As the breathtaking shot reaches its conclusion, the horse and owner arrive home, and from here the film settles into a focus upon the daily routine of the owner and his daughter. It feels safe to say that those who thought that Tarr’s previous work, 2007’s The Man from London, was spoilt by too much plot will not find the same problem here. Much like Kaneto Shindō’s equally masterful The Naked Island, the film’s focus is on the minutiae of day-to-day life: cooking, eating, fetching water from the well. And yet, for all its near-wordless, repetitious simplicity, there’s something darker at work. Late at night, the horse owner asks his daughter if she can hear the woodworms. She can’t. They’ve stopped.
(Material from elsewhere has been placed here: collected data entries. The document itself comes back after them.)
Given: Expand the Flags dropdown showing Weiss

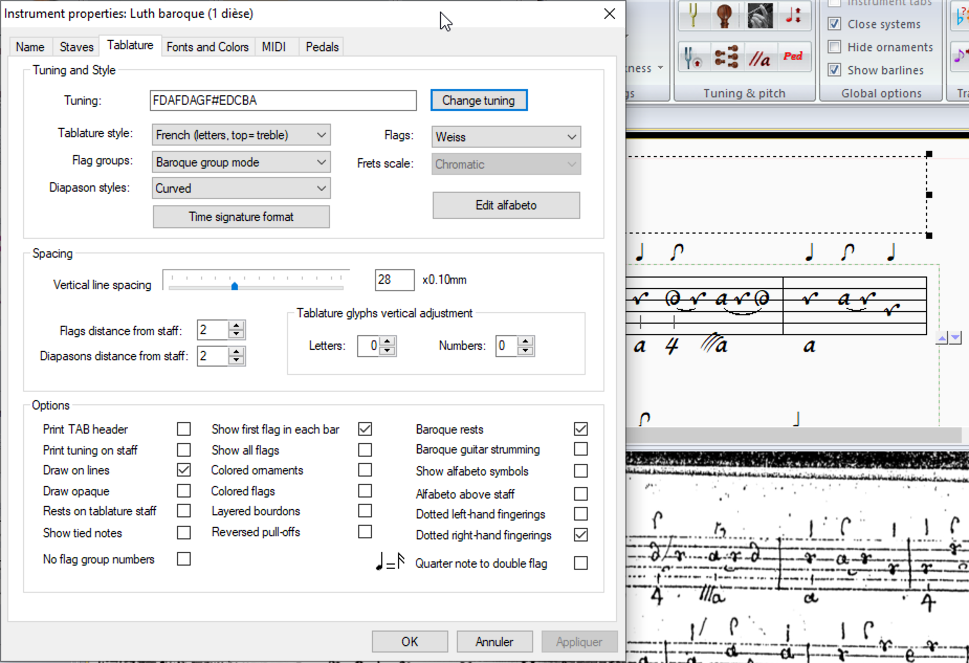Looking at the screenshot, I should 506,137.
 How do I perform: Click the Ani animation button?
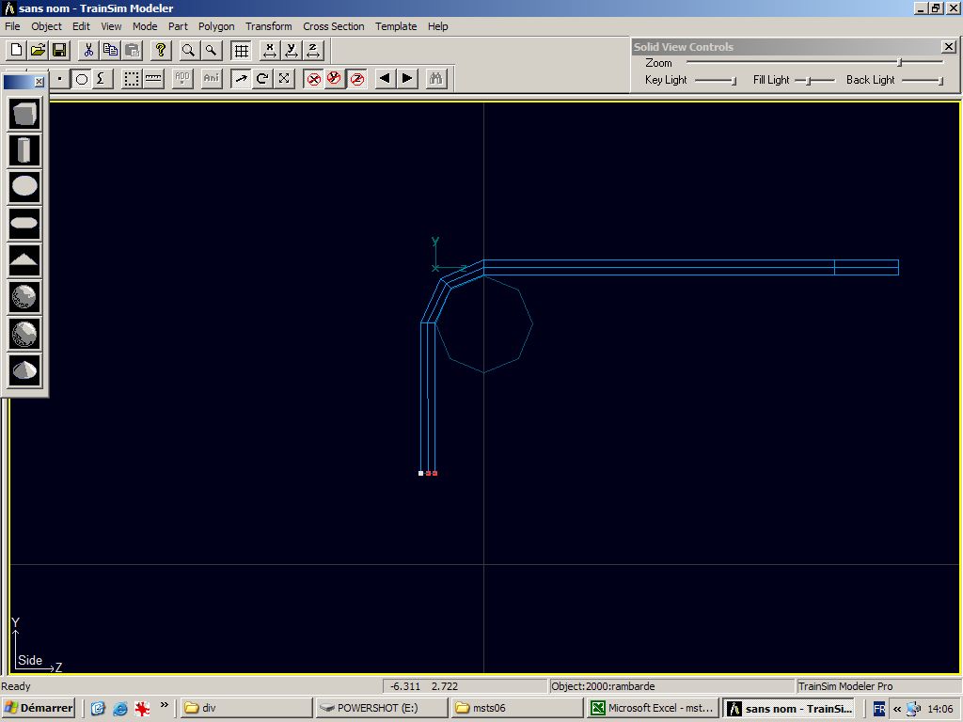click(211, 79)
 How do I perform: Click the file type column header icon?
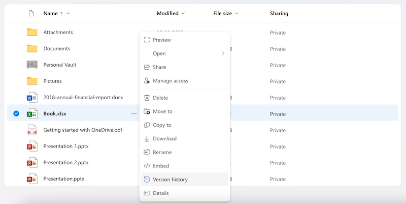(x=31, y=13)
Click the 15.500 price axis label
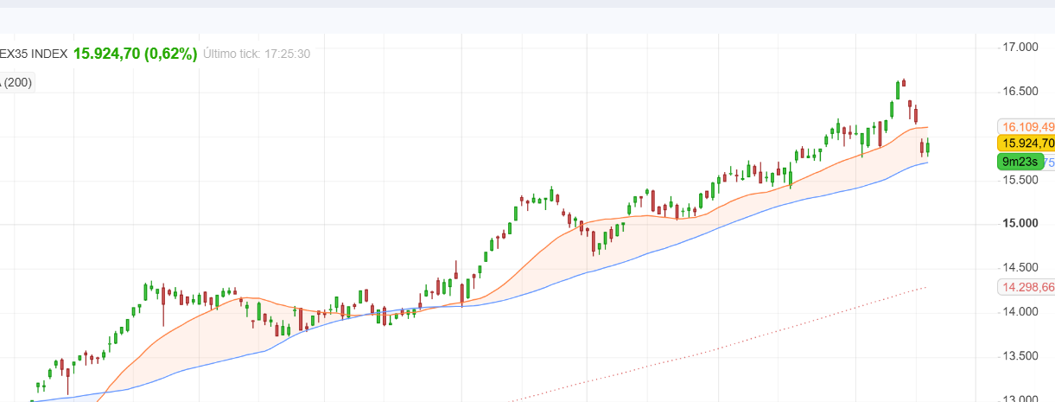The width and height of the screenshot is (1055, 402). 1020,180
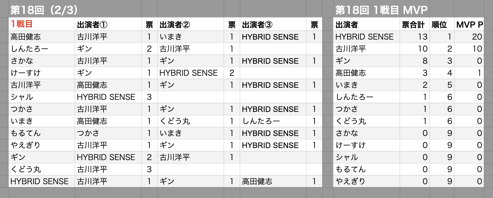This screenshot has height=198, width=493.
Task: Select the "第18回 1戦目 MVP" title cell
Action: [x=381, y=10]
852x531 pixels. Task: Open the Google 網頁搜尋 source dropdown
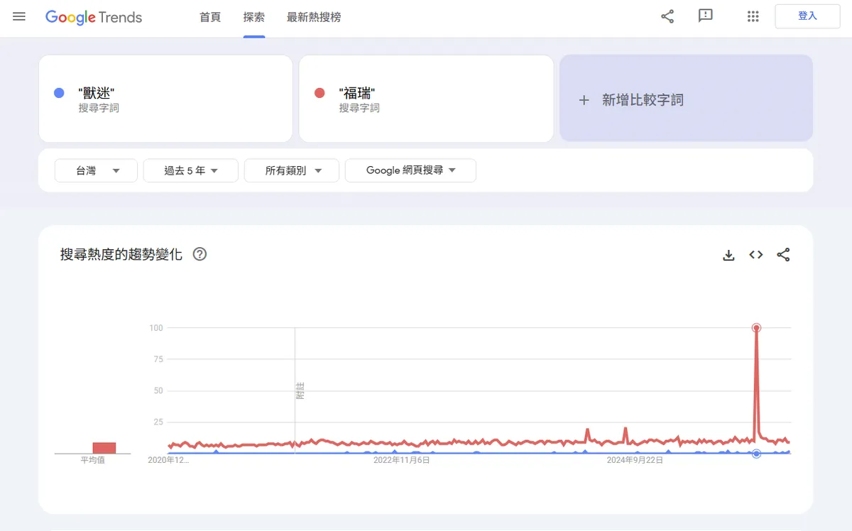click(410, 170)
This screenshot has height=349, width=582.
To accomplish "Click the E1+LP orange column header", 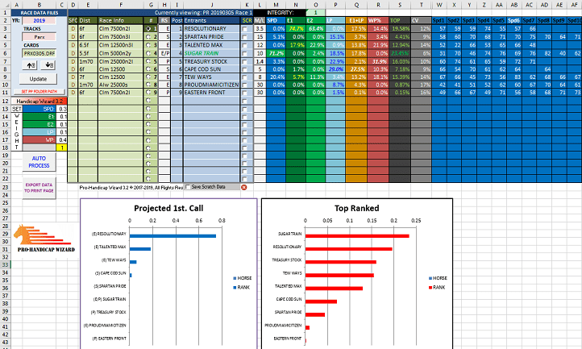I will (x=357, y=19).
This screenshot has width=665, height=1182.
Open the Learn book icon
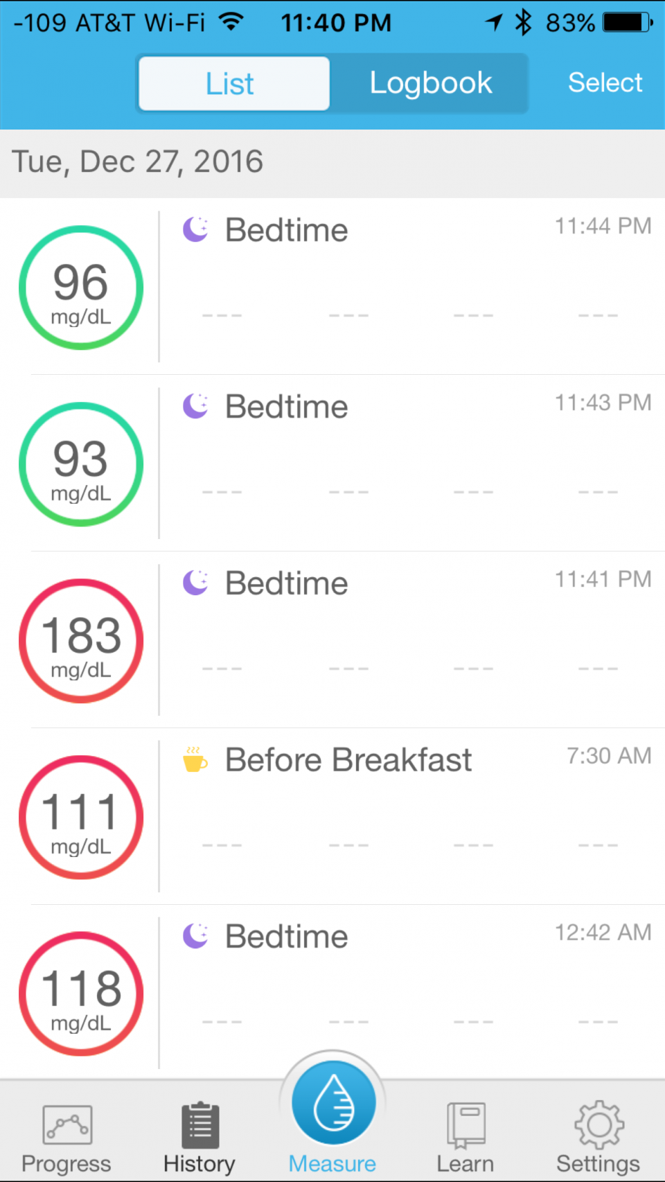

From this simple moment there arises a terrible sense of foreboding, a sense matched and enhanced by Tarr’s long-take style. The accrual of time within his images, and the empty frames with which they so often end, can’t help but lead us to wonder what will happen next. Indeed, it wouldn’t be reaching too far to say that the film plays out like some kind of minimalist, subversive thriller. The endless howling of the wind (which can’t help but recall the building sense of drama in Victor Sjöström’s 1928 silent The Wind), only adds to the increasing tension. Tarr has stated that his main intention with the film was to allow us to watch life, see how it is “going away“, and convey the sense that sometimes it feels like something is wrong, all of which he has undoubtedly achieved incredibly well.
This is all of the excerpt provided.